**TEXTO DE PARTIDA:**
>>>>

Érase una vez en Hollywood

Érase una vez... en Hollywood
Érase una vez... en Hollywood
★★☆☆☆

Recordemos todo aquello que disfrutamos en nuestra juventud, porque ya no volverá. Esta lapidaria sentencia nos ha acompañado por diversos motivos a lo largo de este verano y se me antoja muy pertinente en el caso de la última (hasta la fecha) película de Quentin Tarantino, Once Upon a Time… in Hollywood. Ambientada en 1969, la cinta es un elefantiásico homenaje a una época y una forma de hacer cine que el realizador norteamericano apenas conoció (nació en 1963), pero en la que se sumerge hasta el punto de olvidarse de los propios fundamentos del cine para centrarse en los aspectos formales (fotografía, vestuario, diseño de producción). Algo mucho más acorde a la actual ‘generación instagrammer’, pero que le obliga a abjurar de sus principios. Porque, tal como ya aventuraba la plomiza y exasperante Los odiosos ocho, el cine de Tarantino se encuentra en la actualidad a años luz de todo aquello que le hizo famoso. Ni rastro de aquellos diálogos mordaces, del montaje trepidante y la narración fluida. Érase una vez en Hollywood es un plomizo ejercicio onanista a mayor gloria de Brad Pitt y Leonardo DiCaprio, dos grandes actores que hacen lo imposible por dotar de cierta credibilidad a sus personajes y sostener un filme insufrible en el que todo es prescindible. Sí, también esos cacareados veinte minutos finales.

<<<<

**TAREAS:**
A: Responde según la reseña de la película:
(i) ¿En qué año está ambientada la película?
(ii) ¿En qué año nació el realizador?
(iii) ¿Qué dos actores se nombran?
B: Prosigue la reseña de la película a partir de su última frase.

**MATERIAL PROPORCIONADO:**
>>>>

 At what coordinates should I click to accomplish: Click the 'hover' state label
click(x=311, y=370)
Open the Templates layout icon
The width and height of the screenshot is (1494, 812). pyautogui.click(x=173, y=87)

<<<<

**RESPUESTAS:**
A:
(i) En 1969.
(ii) En 1963.
(iii) Brad Pitt y Leonardo DiCaprio.

B:
Planteada como un presunto canto del cisne de una época y una forma de hacer cine irrepetibles, Tarantino se empeña en concatenar anécdotas deslavazadas a través de las cuales pretende insuflar profundidad a su pareja protagonista: el tándem formado por el actor de medio pelo Rick Dalton (DiCaprio) y su doble, Cliff Booth (Pitt). Al dúo se une en mitad de una narración sin orden ni concierto y en la que no se respetan las mínimas reglas lógicas —flashbacks interminables, diálogos insustanciales— una verdadera estrella en ciernes, Sharon Tate (Margot Robbie) auténtico MacGuffin que conduce este ególatra ejercicio de estilo de 162 interminables minutos. Al continuo —y predecible— juego de cara y cruz que Tarantino nos plantea en torno al éxito, la fama y el american way of life se suma una inabarcable nómina de secundarios de lujo, la mayoría de ellos infrautilizados, episódicos e irreconocibles en su improbable parecido con estrellas de la época (Damian Lewis como Steve McQueen, sin ir más lejos).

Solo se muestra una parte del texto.